First up: After “60 Minute‘s” great Morley Safer criticized FOX‘s Sean Hannity, FOX pollster, Frank Luntz apparently saw an opportunity to stuck up to Hannity but also offered what sure sounded like a disturbing prognostication about Safer‘s life span.


FRANK LUNTZ, FOX POLLSTER:  You‘re doing a lot better than Morley Safer‘s doing right now, Sean.  You got 40 years to go, he‘s lucky if he‘s even got 40 days.


ABRAMS:  That‘s nice, Frank.

Next up: CNN‘s Campbell Brown is showing why we love her—she can correct herself and do it with class.


CAMPBELL BROWN, CNN HOST:  And he said he must, quote, “start wearing the flag laple pin.  Sorry—what did I say?  Laple pin, lapel, thank you.

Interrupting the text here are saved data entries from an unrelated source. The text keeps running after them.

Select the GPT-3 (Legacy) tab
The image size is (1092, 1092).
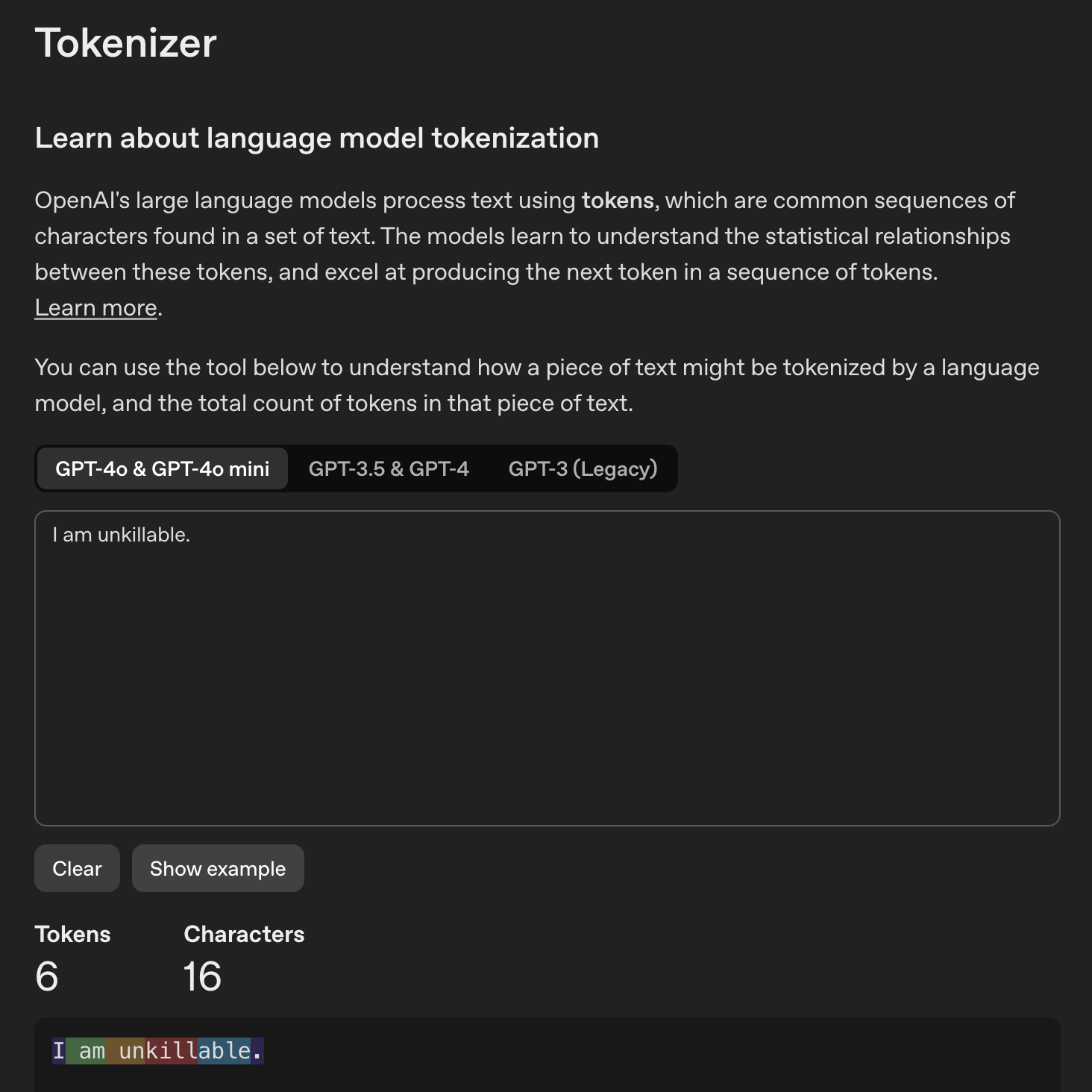coord(583,468)
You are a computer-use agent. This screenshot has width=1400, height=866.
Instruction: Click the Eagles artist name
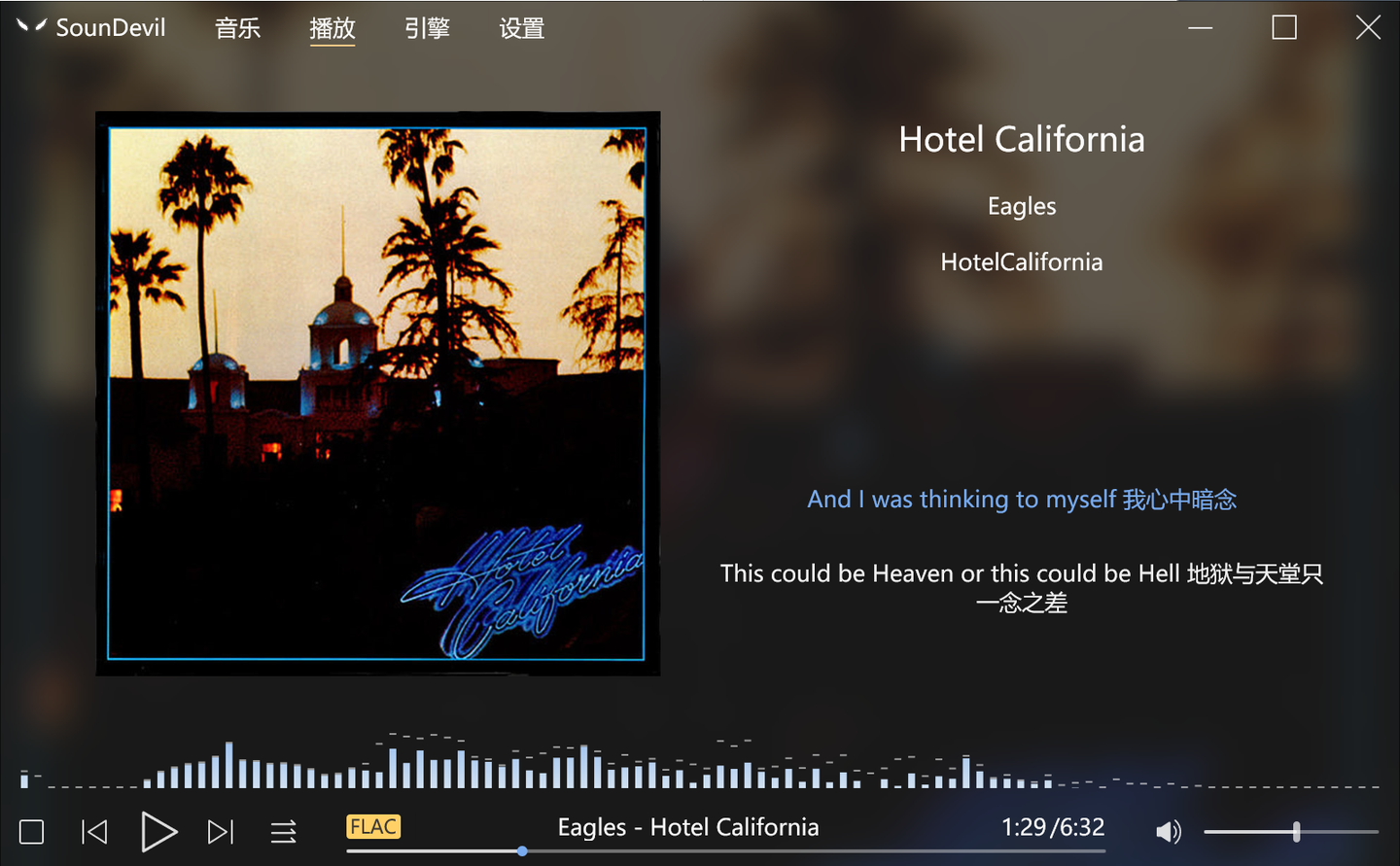pos(1022,206)
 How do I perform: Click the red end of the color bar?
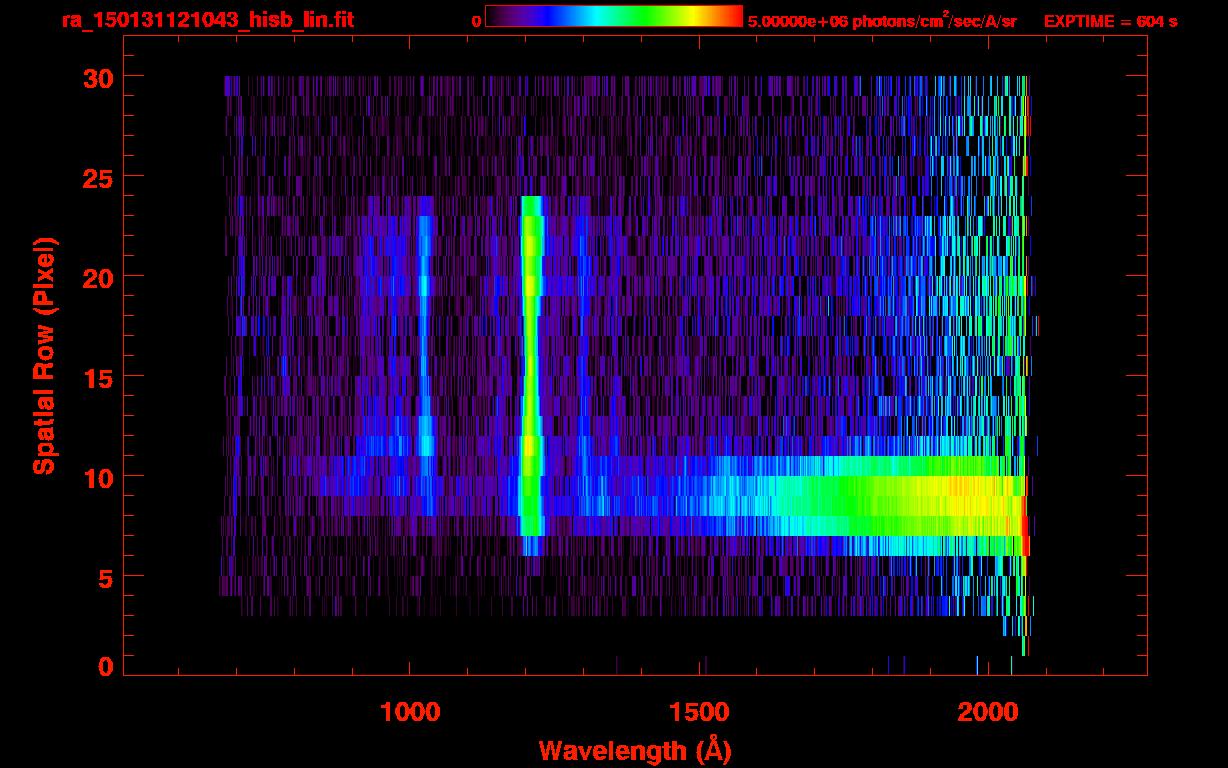(735, 16)
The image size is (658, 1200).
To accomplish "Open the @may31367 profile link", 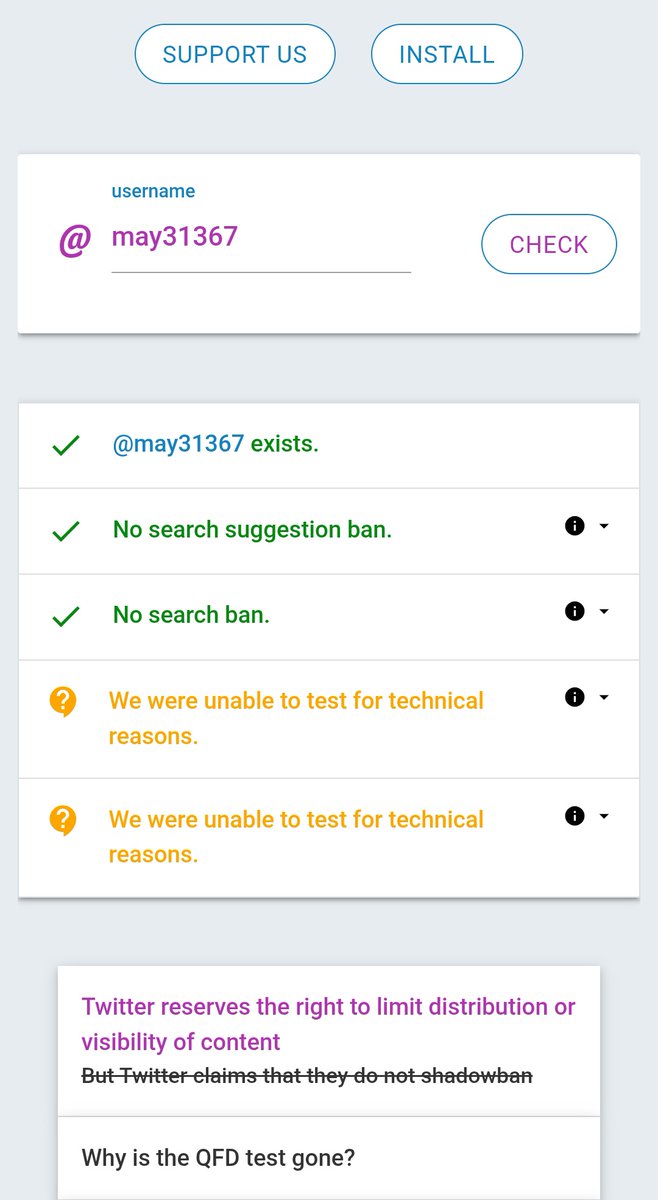I will tap(178, 444).
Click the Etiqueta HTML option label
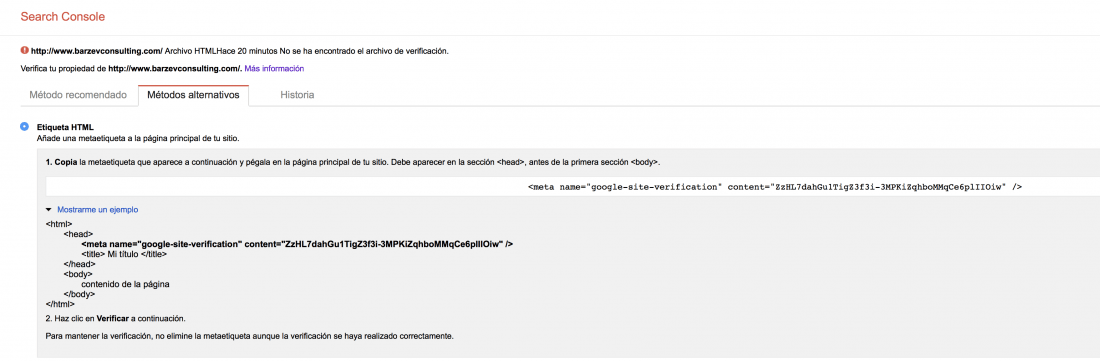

ABRAMS:  Finally: What you‘re about to see is the ultimate sign that Barbara Walters is grand dame of television news.  On CNN she had the confidence to do what only Barbara could get away with.


BARBARA WALTERS, GUEST:  Hello, Larry.  Who is this, Larry?


WALTERS:  Senor Wences.

KING:  It‘s all right.

WALTERS:  And there was a - I‘m afraid.  (INAUDIBLE).  And there was a man in the box, remember?  Open the box.  Close the box.  Open the box.  Close the box.


ABRAMS:  Only Barbara.

We need your help Beating the Press.  If you see anything right, wrong, amusing or absurd, go to our Web site:  Leave us a tip in the box.

Up next: Hasn‘t Hillary Clinton earned the right to be Obama‘s V.P.?  And despite the fact that many Obama supporters don‘t want her, isn‘t the real question: Will she help Obama win?  We‘ll debate it.

And later: Karl Rove is still refusing to testify in front of the House Judiciary Committee about the possible political prosecution of the former Democratic governor of Alabama, Don Siegelman.  Congressman Wexler from that committee and Governor Siegelman will be here live.

Coming up.


ABRAMS:  Welcome back.  Breaking tonight, just hours ago, former presidential candidate John Edwards officially endorsed Barack Obama after refusing to pick sides for more than four months.  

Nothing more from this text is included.